#### Verilen görev A:
Aşağıdaki yazıya göre şu soruları cevaplayın:
(i) Barthes hangi derginin kapak fotoğrafını yorumlar?
(ii) Magritte pipo resminin altına hangi ibareyi yerleştirmiştir?
(iii) 2023 seçimi öncesinde yayınlanan fotoğraflarda muhalefet liderleri kimlerle bir arada gösteriliyordu?

#### Sayfa alıntısı:
İbrahim Kiras
Fransız göstergebilimci Barthes “Mitolojiler” eserinde Paris Match’ın bir sayısının kapak fotoğrafını yorumlar. Barthes’a göre, kapağına Fransız bayrağını selamlayan bir siyahi asker fotoğrafını koyan dergi, bununla bize şunu söylemektedir: “Fransa büyük bir imparatorluktur, renkli renksiz tüm oğulları bayrağının altında bağlılıkla hizmet eder, sözde sömürgecilik suçlayıcılarına, bu zencinin sözde sömürücülerine hizmet etme çabasından daha iyi bir yanıt olamaz.”
Ünlü sürrealist ressam Magritte de bir pipo resminin altına “Bu bir pipo değildir” ibaresini yerleştirmiştir. Yani “pipo resmi”dir gördüğünüz, “pipo” değil.
Demek ki resimdir, fotoğraftır, filmdir deyip geçmemek, bize hangi mesajın dolaysız veya dolaylı olarak verilmek istendiğine dikkat etmek lazım. Bu bakımdan Meclis açılış resepsiyonunda Erdoğan ile muhalefet liderlerini bir arada gösteren fotoğrafı da içerdiği dolaylı mesajlar üzerinden değerlendirmeliyiz.
Hatırlayacaksınız, 2023 seçimi öncesinde muhalefet liderlerini PKK yöneticileriyle bir arada gösteren fotoğraflar yayınlanıyordu. Ama montaj ama şu ama bu… İhtiyaç vardı o fotoğrafları göstermeye. Bugün ise muhalefet liderlerini bu sefer Cumhurbaşkanı ile yan yana gösteren fotoğrafların topluma gösterilmesine ihtiyaç duyuluyor demek ki…
Bu fotoğrafları çekip kamuoyuna servis ettiren irade bunun muhalefet cephesinde kavga çıkaracağını da öngörmüş müdür? Düşük ihtimal. Çünkü o kadar uzak görüşlü, öngörülü ve satranç oynar gibi siyasi hamleler yapabilen bir iktidar aklı mevcut olsaydı ülkenin durumu bugünkünden farklı olurdu herhalde. Ne var ki iki fotoğraf üzerinden çıkan kavganın sonuçlarının bir tek iktidara yarayacağı da muhakkak.
Burada iktidarın elde ettiği bir başarıdan ziyade muhalefetin iktidara sunduğu bir hediye söz konusu. Peki, bu hediye sunma işlemi bilinçli mi yapıldı? Tabii ki değil. Ama ülkedeki toplumsal kutuplaşma muhalefetin sağıyla solu arasında da gerilim üreten bir kaynak.

#### Kayıtlı veri kümesi öğeleri:
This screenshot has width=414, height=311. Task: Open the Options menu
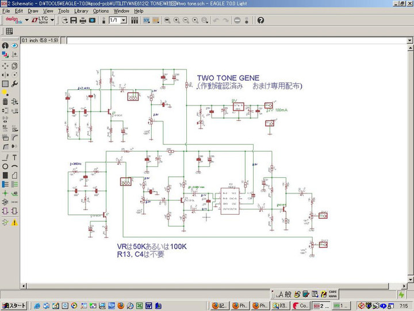click(x=101, y=11)
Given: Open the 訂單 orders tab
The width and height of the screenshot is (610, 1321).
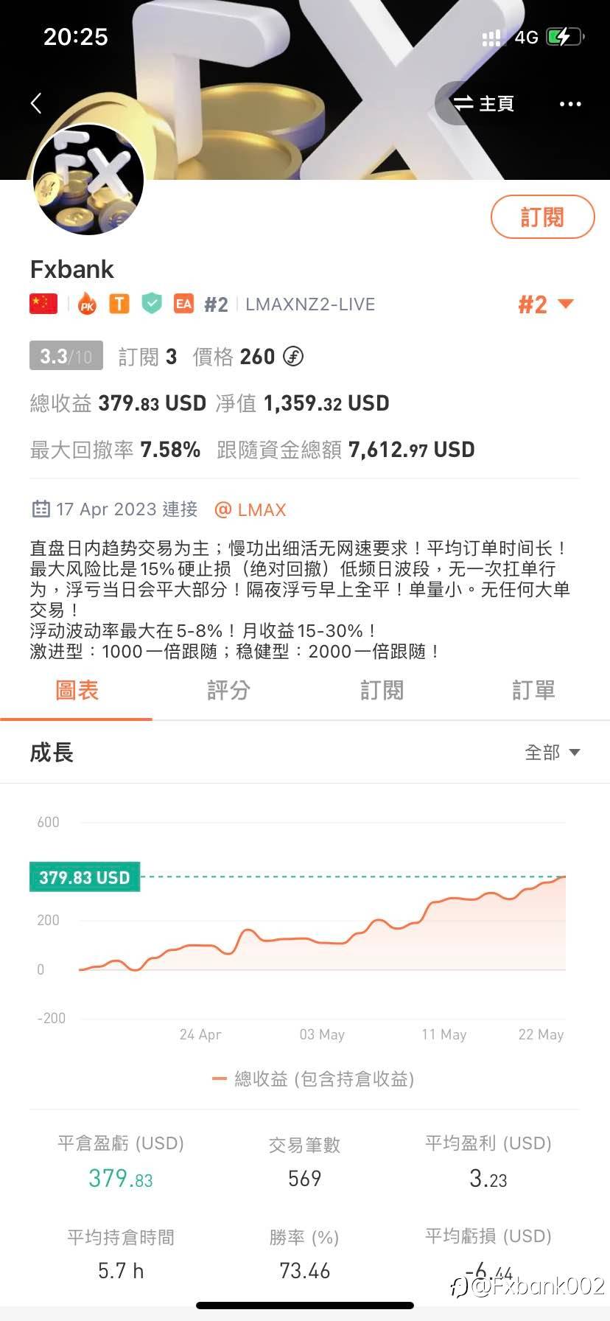Looking at the screenshot, I should tap(533, 691).
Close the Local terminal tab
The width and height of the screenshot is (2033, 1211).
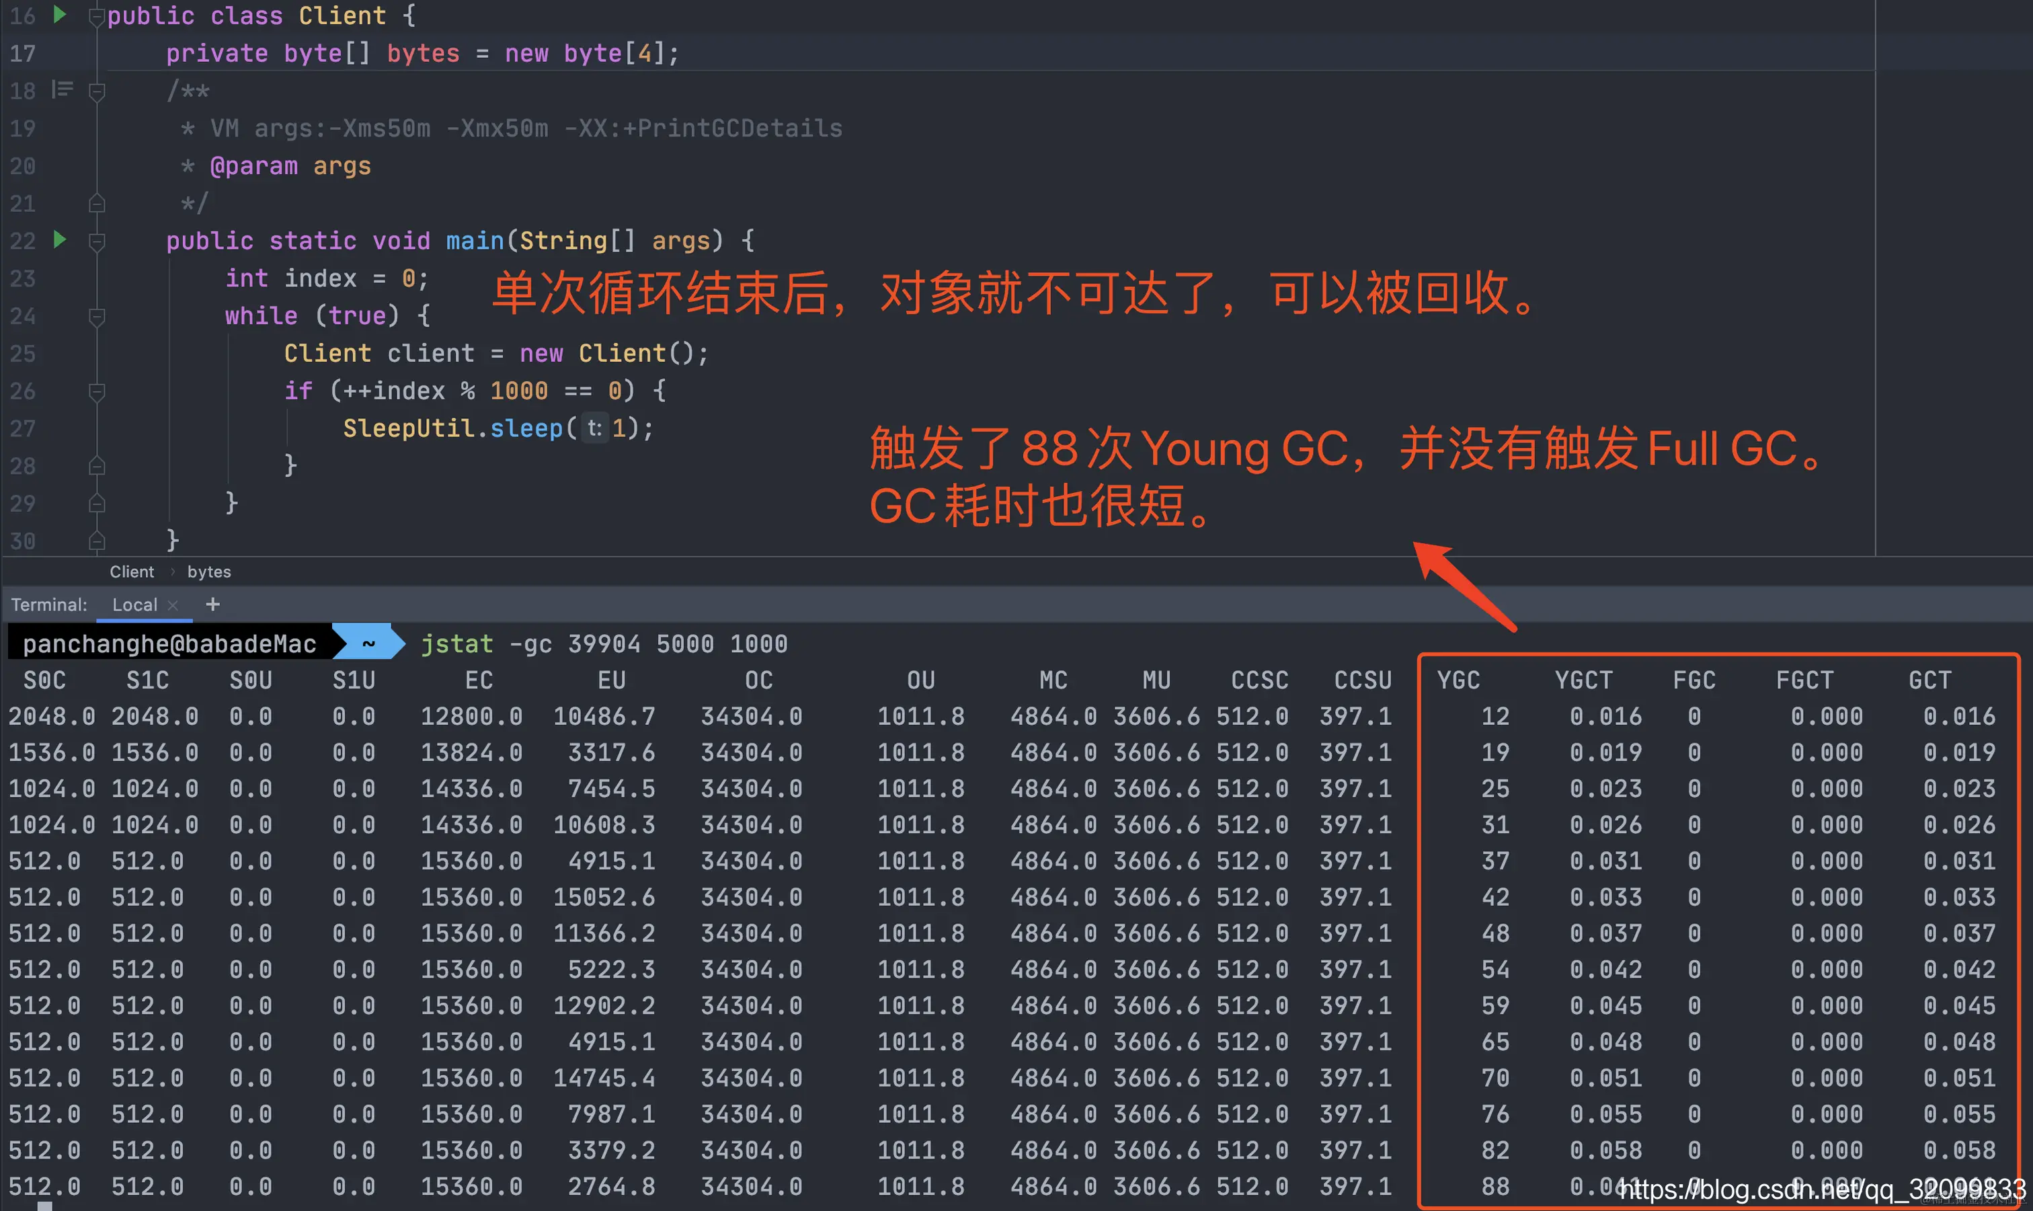[x=173, y=605]
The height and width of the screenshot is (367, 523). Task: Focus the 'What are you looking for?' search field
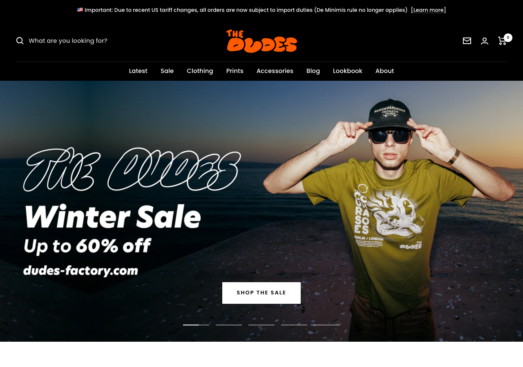[82, 41]
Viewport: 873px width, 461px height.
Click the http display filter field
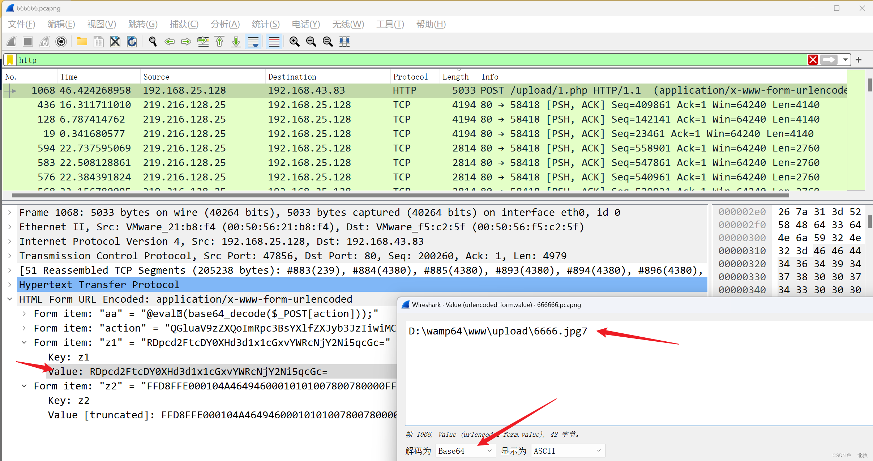(x=398, y=60)
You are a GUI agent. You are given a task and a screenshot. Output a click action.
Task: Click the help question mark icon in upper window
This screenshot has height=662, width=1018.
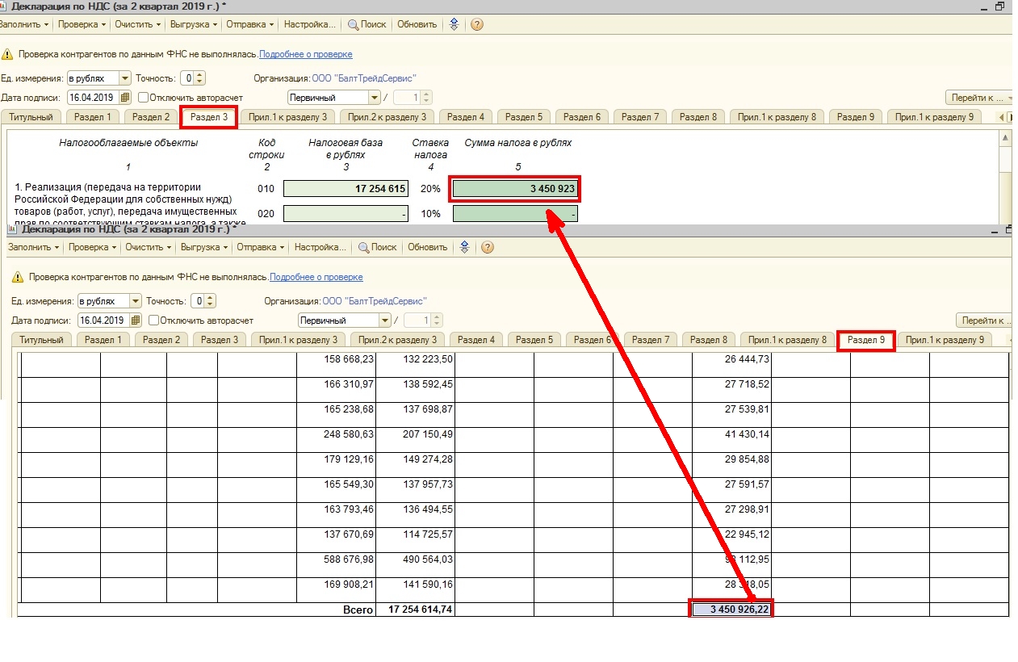tap(477, 24)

#### Verilen görev B:
Yukarıdaki kayıtlarda "Open" kelimesini içeren her satırı çekip çıkarın. Büyük-küçük harf ayrımı dikkate alınmalıdır.

#### Doğru cevap A:
(i) Paris Match
(ii) "Bu bir pipo değildir"
(iii) PKK yöneticileriyle

#### Doğru cevap B:
This screenshot has width=414, height=311. Task: Open the Options menu
Given: Open the 訂單 orders tab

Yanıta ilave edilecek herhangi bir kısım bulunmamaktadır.